[Records to use]

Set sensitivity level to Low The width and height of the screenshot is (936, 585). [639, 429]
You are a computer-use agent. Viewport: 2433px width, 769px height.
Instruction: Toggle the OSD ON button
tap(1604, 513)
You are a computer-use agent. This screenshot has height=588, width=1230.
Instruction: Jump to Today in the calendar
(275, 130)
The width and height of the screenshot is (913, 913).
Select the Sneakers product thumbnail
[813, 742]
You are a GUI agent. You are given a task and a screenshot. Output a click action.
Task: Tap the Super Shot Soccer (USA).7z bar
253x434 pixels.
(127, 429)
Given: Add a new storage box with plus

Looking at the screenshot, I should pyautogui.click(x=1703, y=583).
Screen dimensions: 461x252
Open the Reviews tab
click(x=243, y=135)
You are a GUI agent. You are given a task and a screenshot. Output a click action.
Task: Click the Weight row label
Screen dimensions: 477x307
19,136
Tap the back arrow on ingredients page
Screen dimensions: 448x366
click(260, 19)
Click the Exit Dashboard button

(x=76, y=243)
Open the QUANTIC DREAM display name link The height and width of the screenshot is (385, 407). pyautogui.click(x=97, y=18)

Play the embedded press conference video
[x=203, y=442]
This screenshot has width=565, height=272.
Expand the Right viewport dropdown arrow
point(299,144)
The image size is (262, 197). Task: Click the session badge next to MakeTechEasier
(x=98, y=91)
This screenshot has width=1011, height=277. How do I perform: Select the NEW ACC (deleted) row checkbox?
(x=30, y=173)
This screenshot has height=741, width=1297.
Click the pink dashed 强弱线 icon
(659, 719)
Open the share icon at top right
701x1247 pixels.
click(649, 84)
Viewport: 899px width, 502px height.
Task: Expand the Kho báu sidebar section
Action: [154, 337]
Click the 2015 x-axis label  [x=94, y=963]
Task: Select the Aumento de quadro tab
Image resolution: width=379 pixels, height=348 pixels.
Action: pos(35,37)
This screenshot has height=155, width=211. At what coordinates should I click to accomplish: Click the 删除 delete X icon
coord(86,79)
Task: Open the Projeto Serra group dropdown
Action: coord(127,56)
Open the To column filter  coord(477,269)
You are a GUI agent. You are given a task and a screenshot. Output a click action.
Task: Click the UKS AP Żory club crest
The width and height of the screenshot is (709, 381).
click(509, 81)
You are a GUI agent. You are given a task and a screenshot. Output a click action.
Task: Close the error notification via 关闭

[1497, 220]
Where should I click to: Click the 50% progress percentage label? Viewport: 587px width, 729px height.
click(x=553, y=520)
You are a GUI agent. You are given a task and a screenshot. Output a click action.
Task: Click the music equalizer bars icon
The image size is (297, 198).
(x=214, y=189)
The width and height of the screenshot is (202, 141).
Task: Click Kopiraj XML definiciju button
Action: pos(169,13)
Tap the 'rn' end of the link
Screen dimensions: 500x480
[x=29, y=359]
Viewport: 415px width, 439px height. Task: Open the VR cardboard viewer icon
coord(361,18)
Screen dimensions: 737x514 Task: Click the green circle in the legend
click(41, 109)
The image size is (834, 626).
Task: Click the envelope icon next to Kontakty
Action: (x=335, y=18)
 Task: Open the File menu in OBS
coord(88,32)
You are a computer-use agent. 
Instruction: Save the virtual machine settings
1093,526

[/Records to use]

The reply is to be an exact repeat of the records above.

__Your response__
Set sensitivity level to Low The width and height of the screenshot is (936, 585). [639, 429]
You are a computer-use agent. Viewport: 2433px width, 769px height.
Instruction: Toggle the OSD ON button
tap(1604, 513)
You are a computer-use agent. This screenshot has height=588, width=1230.
Instruction: Jump to Today in the calendar
(275, 130)
The width and height of the screenshot is (913, 913).
Select the Sneakers product thumbnail
[813, 742]
You are a GUI agent. You are given a task and a screenshot. Output a click action.
Task: Tap the Super Shot Soccer (USA).7z bar
253x434 pixels.
(127, 429)
Given: Add a new storage box with plus

Looking at the screenshot, I should pyautogui.click(x=1703, y=583).
Screen dimensions: 461x252
Open the Reviews tab
click(x=243, y=135)
You are a GUI agent. You are given a task and a screenshot. Output a click action.
Task: Click the Weight row label
Screen dimensions: 477x307
19,136
Tap the back arrow on ingredients page
Screen dimensions: 448x366
click(260, 19)
Click the Exit Dashboard button

(x=76, y=243)
Open the QUANTIC DREAM display name link The height and width of the screenshot is (385, 407). pyautogui.click(x=97, y=18)

Play the embedded press conference video
[x=203, y=442]
This screenshot has width=565, height=272.
Expand the Right viewport dropdown arrow
point(299,144)
The image size is (262, 197). Task: Click the session badge next to MakeTechEasier
(x=98, y=91)
This screenshot has width=1011, height=277. How do I perform: Select the NEW ACC (deleted) row checkbox?
(x=30, y=173)
This screenshot has height=741, width=1297.
Click the pink dashed 强弱线 icon
(659, 719)
Open the share icon at top right
701x1247 pixels.
click(649, 84)
Viewport: 899px width, 502px height.
Task: Expand the Kho báu sidebar section
Action: [154, 337]
Click the 2015 x-axis label  [x=94, y=963]
Task: Select the Aumento de quadro tab
Image resolution: width=379 pixels, height=348 pixels.
Action: pos(35,37)
This screenshot has height=155, width=211. At what coordinates should I click to accomplish: Click the 删除 delete X icon
coord(86,79)
Task: Open the Projeto Serra group dropdown
Action: coord(127,56)
Open the To column filter  coord(477,269)
You are a GUI agent. You are given a task and a screenshot. Output a click action.
Task: Click the UKS AP Żory club crest
The width and height of the screenshot is (709, 381).
click(509, 81)
You are a GUI agent. You are given a task and a screenshot. Output a click action.
Task: Close the error notification via 关闭

[1497, 220]
Where should I click to: Click the 50% progress percentage label? Viewport: 587px width, 729px height.
click(x=553, y=520)
You are a GUI agent. You are given a task and a screenshot. Output a click action.
Task: Click the music equalizer bars icon
The image size is (297, 198).
(x=214, y=189)
The width and height of the screenshot is (202, 141).
Task: Click Kopiraj XML definiciju button
Action: pos(169,13)
Tap the 'rn' end of the link
Screen dimensions: 500x480
[x=29, y=359]
Viewport: 415px width, 439px height. Task: Open the VR cardboard viewer icon
coord(361,18)
Screen dimensions: 737x514 Task: Click the green circle in the legend
click(41, 109)
The image size is (834, 626).
Task: Click the envelope icon next to Kontakty
Action: (x=335, y=18)
 Task: Open the File menu in OBS
coord(88,32)
You are a computer-use agent. 
Instruction: Save the virtual machine settings
1093,526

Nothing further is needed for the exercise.